Single by Dalex, Rafa Pabön and Dímelo Flow

from the album La Nueva Ola (2018)
- Released: September 19, 2018
- Genre: Reggaeton; Latin trap;
- Length: 3:32
- Label: Rich; Ingrooves;
- Songwriters: Pedro David Daleccio Torres; Rafael Pabón Cuevas;
- Producers: Dímelo Flow; Rike Music;

Dalex singles chronology
| "Antes Que Te Vayas" (2018) | "Pa Mí" (2018) | "Nadie La Dejo" (2018) |

Rafa Pabón singles chronology
| "Por Tu Posición" (2018) | "Pa Mí" (2018) | "La Mentira" (2018) |

Music video
- "Pa Mí" on YouTube

= Pa Mí =

2018 single by Dalex, Rafa Pabón and Dímelo Flow

"Pa Mí" is a Latin urbano and reggaeton song by Puerto Rican-American singer Dalex and Puerto Rican singer Rafa Pabón (stylized as "Pabön"), produced by Panamanian record producer Dímelo Flow, released on September 19, 2018, as a single from Dalex's debut album, La Nueva Ola, "the new wave" (2018).

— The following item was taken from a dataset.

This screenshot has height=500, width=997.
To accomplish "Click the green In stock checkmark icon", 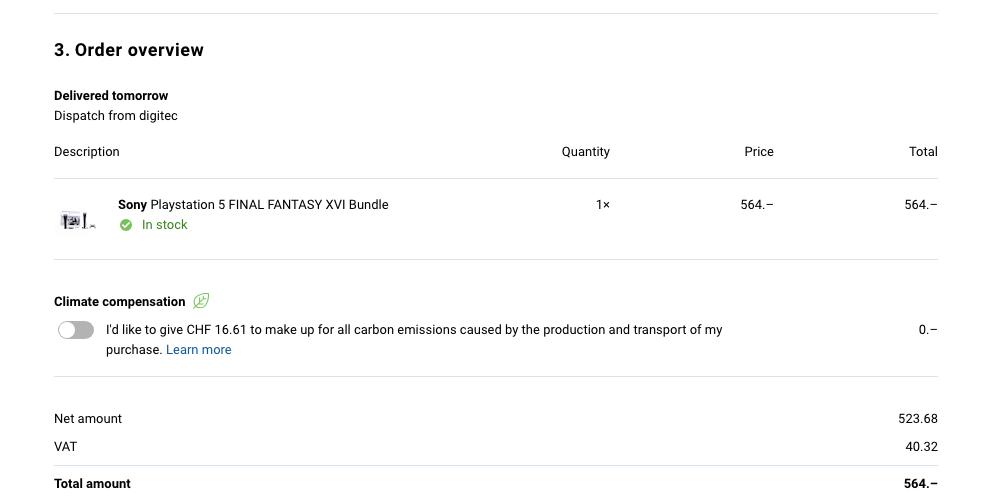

With over 50 million streams on Spotify and more than 13 million music video views on YouTube, "Pa Mí" reached the Top 20 and Top 10 of several countries, including the US Billboard Hot Latin Songs chart.

== Background ==
"Pa Mí", with elements of American hip hop and R&B, most typically represents the genres of Latin trap ("trapetón"), urbano and reggaetón. The track was produced by Panamanian producer Dímelo Flow and by Rike Music.

== Personnel ==
Credits adapted from Tidal:

- Dalex – vocals
- Rafa Pabón – vocals
- Dímelo Flow – producer
- Joshua Mendez – composer
- Sech – vocals (remix)
- Khea – vocals (remix)
- Feid – vocals (remix)
- Cazzu – vocals (remix)
- Lenny Tavárez – vocals (remix)

== Remix ==
On February 6, 2019, a popular remixed version of the track was released, along with a new music video on May 10 of that year. The remix features bars from Argentinian artists Cazzu and Khea, Colombian singer Feid, Puerto Rican singer Lenny Tavárez and Panamanian artist Sech. The remix and its associated music video proved immensely successful, having garnered over 855 million views on YouTube since its release. The entire group went on to perform the remix live together at the Premios Juventud (presented by Univision) in July 2019. There is also an "unplugged", acoustic version (with only guitar accompaniment) featuring all eight artists performing the song backstage during the filming of the remix's music video; uploaded to YouTube on July 26, 2019, the acoustic version has earned over 15 million views.

== Charts ==

=== Weekly charts ===

Weekly chart performance for "Pa Mi Remix"
| Chart (2019) | Peak position |
|---|---|
| Argentina Hot 100 (Billboard) | 3 |
| Colombia (National-Report) | 29 |
| Costa Rica (Monitor Latino) | 8 |
| Ecuador (Monitor Latino) | 16 |
| Honduras (Monitor Latino) | 9 |
| Italy (FIMI) | 78 |
| Mexican Streaming (AMPROFON) | 4 |
| Nicaragua (Monitor Latino) | 3 |
| Panama (Monitor Latino) | 14 |
| Paraguay (SGP) | 2 |
| Peru (Monitor Latino) | 6 |
| Spain (PROMUSICAE) | 6 |
| US Hot Latin Songs (Billboard) | 20 |
| US Latin Airplay (Billboard) | 25 |
| US Latin Rhythm Airplay (Billboard) | 15 |

=== Year-end charts ===

Year-end chart performance for "Pa Mí"
| Chart (2019) | Position |
|---|---|
| Spain (PROMUSICAE) | 14 |
| US Latin by Audience (Monitor Latino) | 98 |
| US Hot Latin Songs (Billboard) | 53 |

== Certifications ==

Certifications for "Pa Mí"
| Region | Certification | Certified units/sales |
| Italy (FIMI) | Gold | 25,000^{‡} |
| Spain (Promusicae) | 4× Platinum | 240,000^{‡} |
| United States (RIAA) | 19× Platinum (Latin) | 1,140,000^{‡} |
^{‡} Sales+streaming figures based on certification alone.